*WORK REQUIRED:*
Please restate, word for word, each line from the one containing "Viewport: 1456px width, 819px height." through the end of the entries below.

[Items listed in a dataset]

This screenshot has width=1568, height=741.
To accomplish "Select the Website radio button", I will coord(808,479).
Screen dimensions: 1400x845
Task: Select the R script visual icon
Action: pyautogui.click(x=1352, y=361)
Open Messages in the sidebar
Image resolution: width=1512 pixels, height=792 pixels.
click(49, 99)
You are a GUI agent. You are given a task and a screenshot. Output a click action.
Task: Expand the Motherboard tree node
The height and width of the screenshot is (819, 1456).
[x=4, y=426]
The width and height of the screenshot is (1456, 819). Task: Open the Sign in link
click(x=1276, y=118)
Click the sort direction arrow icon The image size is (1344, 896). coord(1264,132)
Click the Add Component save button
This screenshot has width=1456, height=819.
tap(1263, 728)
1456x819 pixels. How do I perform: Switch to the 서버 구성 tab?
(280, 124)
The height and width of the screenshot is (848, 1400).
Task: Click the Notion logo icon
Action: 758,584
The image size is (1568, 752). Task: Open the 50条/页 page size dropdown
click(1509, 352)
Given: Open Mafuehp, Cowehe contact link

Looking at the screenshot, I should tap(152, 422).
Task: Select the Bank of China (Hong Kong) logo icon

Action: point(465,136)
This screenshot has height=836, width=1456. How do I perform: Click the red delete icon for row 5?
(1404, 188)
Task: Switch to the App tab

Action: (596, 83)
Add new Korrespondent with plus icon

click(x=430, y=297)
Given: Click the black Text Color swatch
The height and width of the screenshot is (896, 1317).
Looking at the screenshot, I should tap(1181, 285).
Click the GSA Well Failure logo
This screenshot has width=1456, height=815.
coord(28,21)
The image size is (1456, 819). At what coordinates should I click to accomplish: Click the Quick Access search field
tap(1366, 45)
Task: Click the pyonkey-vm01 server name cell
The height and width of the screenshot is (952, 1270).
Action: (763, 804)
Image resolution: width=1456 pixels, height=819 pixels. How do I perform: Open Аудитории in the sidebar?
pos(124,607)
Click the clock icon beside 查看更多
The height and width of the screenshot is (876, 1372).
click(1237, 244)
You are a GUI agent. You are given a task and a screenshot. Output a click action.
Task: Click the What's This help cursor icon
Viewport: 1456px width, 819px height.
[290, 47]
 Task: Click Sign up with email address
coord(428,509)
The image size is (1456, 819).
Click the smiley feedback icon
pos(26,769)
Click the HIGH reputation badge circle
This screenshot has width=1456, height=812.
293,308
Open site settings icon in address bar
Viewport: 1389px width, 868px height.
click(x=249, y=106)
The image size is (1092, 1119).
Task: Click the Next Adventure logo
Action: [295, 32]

*YOUR SOLUTION:*
Viewport: 1456px width, 819px height.
[290, 47]
 Task: Click Sign up with email address
coord(428,509)
The image size is (1456, 819).
Click the smiley feedback icon
pos(26,769)
Click the HIGH reputation badge circle
This screenshot has width=1456, height=812.
293,308
Open site settings icon in address bar
Viewport: 1389px width, 868px height.
click(x=249, y=106)
The image size is (1092, 1119).
Task: Click the Next Adventure logo
Action: [295, 32]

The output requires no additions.